Most mother processor do an extra optimization as well (at hardware level, inside the processor)... some cache areas (32 bit variables for us) seen that are intensivly used are stored as special registers to fasten access... and such for-loop / while-loop indexes are ones of them... but as i said.. most mother AMD proccesors (the ones that uses MP technology does that)... i do not yet know any Intel that do that!!! such optimization is more relevant when multi-core and on super-computing... so maybe that is the reason why AMD has it and Intel not!!!
I only want to show one "why", there are a lot more... another one could be as simple as the index is stored on a database Int64 field type, etc... there are a lot of reasons i know and a lot more i did not know yet...

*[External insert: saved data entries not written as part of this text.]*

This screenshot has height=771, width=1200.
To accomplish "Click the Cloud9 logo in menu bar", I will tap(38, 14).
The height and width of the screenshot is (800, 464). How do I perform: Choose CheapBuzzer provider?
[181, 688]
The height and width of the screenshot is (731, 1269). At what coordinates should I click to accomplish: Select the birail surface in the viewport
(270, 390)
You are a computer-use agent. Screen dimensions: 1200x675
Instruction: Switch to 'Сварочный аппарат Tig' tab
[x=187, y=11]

I hope this will help to understand the need to do a loop on a Int64 index and also how to do it without loosing speed by correctly eficiently converting loop into a while loop.
Note: For x86 compiles (not for 64bit compilation) beware that Int64 is managed internally as two Int32 parts... and when modifing values there is an extra code to do, on adds and subs it is very low, but on multiplies or divisions such extra is noticeble... but if you really need Int64 you need it, so what else to do... and imagine if you need float or double, etc...!!!